Learning about politics and life as a citizen is part of the transition to adulthood. During this stage young people in most Western democracies are introduced to political processes and issues, as well as a range of political activities including voting and participation in social movements. But young people make this transition differently. The articles in this Book explore a range of ways that young people participate politically and also discuss those who are not ‘active citizens’.
The collection arose from a meeting of Australian experts in Youth Studies who came together to discuss and debate issues related to youth political participation. Collectively it provides a compendium of our current state of knowledge about this topic. While specific attention is directed to young people’s introduction to enrolment and voting, discussions include broader questions such as “what does it mean to be political?”, and “what role do various social institutions play in the political learning process?”

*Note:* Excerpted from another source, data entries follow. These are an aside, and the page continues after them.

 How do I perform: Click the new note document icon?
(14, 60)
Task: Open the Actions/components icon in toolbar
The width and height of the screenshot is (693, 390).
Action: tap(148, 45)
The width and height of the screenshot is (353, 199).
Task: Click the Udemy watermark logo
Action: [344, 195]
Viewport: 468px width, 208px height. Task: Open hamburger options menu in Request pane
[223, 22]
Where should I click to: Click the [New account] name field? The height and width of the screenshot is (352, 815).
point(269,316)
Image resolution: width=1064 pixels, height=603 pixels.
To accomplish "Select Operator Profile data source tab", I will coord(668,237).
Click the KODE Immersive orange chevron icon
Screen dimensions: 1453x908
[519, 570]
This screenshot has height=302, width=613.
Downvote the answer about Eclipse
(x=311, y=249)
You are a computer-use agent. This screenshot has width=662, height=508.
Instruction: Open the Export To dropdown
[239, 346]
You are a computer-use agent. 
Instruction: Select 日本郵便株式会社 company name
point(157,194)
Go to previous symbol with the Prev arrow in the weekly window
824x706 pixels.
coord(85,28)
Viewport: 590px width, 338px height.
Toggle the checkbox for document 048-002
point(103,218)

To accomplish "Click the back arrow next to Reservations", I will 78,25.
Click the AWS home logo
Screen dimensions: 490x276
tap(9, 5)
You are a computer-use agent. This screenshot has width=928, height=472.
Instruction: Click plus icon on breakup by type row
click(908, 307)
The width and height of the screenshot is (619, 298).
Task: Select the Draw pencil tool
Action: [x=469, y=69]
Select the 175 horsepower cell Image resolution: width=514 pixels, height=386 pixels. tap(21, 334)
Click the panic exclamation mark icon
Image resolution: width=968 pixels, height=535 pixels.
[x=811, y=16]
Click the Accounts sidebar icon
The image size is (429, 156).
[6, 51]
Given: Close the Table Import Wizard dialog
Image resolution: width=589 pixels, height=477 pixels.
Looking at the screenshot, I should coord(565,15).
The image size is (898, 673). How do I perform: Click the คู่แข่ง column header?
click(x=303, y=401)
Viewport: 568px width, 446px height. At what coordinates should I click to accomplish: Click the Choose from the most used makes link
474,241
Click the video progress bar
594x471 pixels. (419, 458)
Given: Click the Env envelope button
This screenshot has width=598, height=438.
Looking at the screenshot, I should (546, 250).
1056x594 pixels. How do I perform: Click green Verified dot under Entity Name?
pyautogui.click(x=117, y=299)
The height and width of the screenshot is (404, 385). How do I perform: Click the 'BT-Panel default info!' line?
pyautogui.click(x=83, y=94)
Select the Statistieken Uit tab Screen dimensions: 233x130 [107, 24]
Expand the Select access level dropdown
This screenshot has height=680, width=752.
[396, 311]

Articles include discussions of the legal requirements in Australia regarding enrolment and voting, whether there is such a thing as a “youth vote”, and the social psychological dimensions of youth confidence in voting. Topics related to the role of the family, the school, the media and the internet are included. Other important issues, such as gender differences, youth disenchantment, and disadvantaged youth receive much needed attention.
This collection provides a valuable resource for researchers, teachers and others who want to be stimulated by recent knowledge about youth political participation, not only in Australia but in all Western democracies where active citizenship is a valued objective.